#### [SUPPLIED MATERIAL]
════════
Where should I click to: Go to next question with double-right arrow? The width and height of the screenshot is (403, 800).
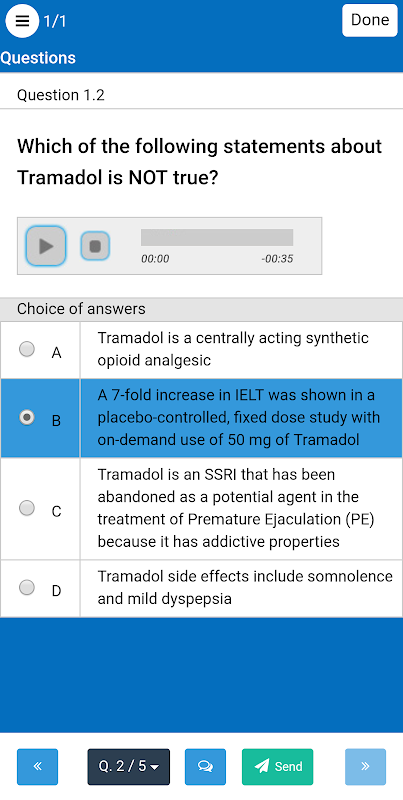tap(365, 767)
════════
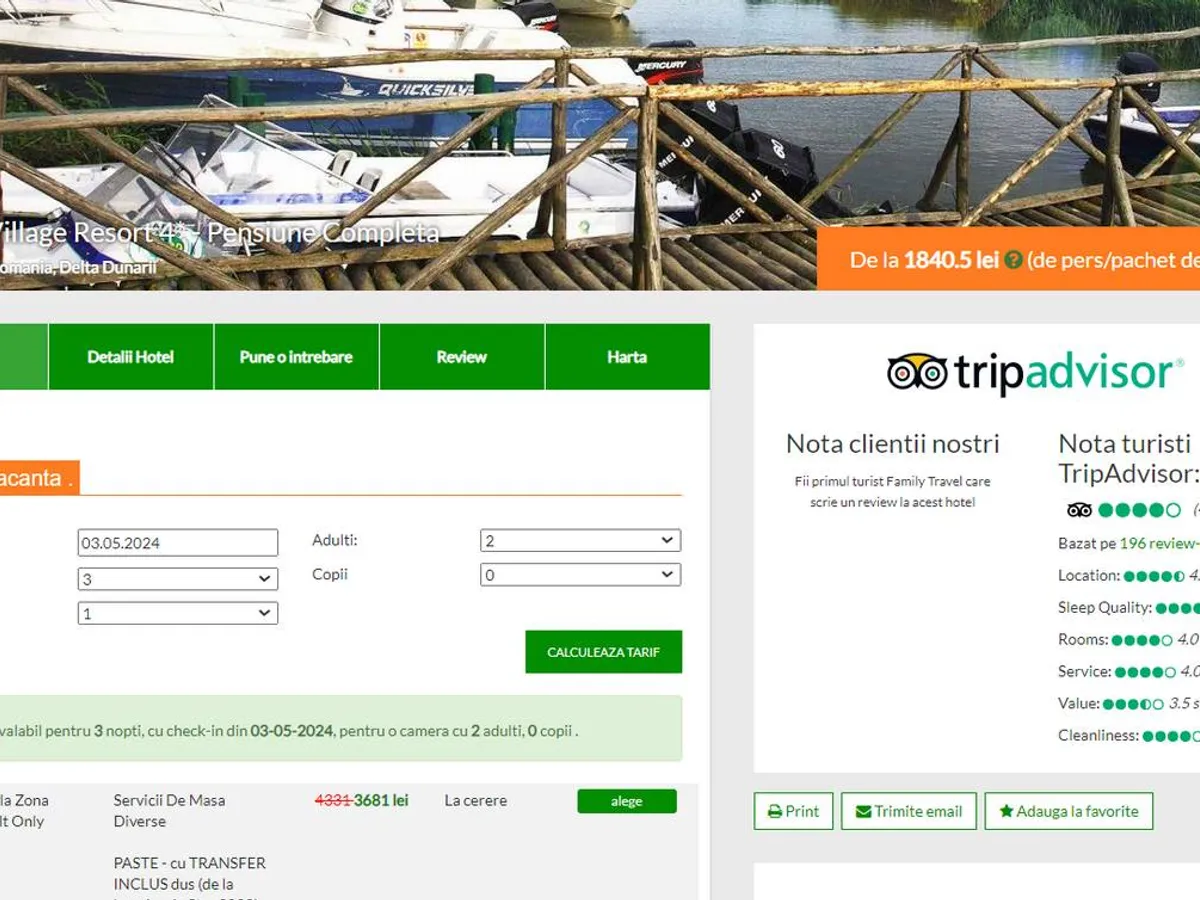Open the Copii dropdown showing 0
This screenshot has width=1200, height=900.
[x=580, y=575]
════════
#### [THE REQUEST]
Render the rows above as a numbered list, from the line that contains "Open the Copii dropdown showing 0" through the line that contains "[x=580, y=575]", both included. Leave out blank lines and pictures.

#### [RESULT FOR THIS TASK]
1. Open the Copii dropdown showing 0
2. This screenshot has width=1200, height=900.
3. [x=580, y=575]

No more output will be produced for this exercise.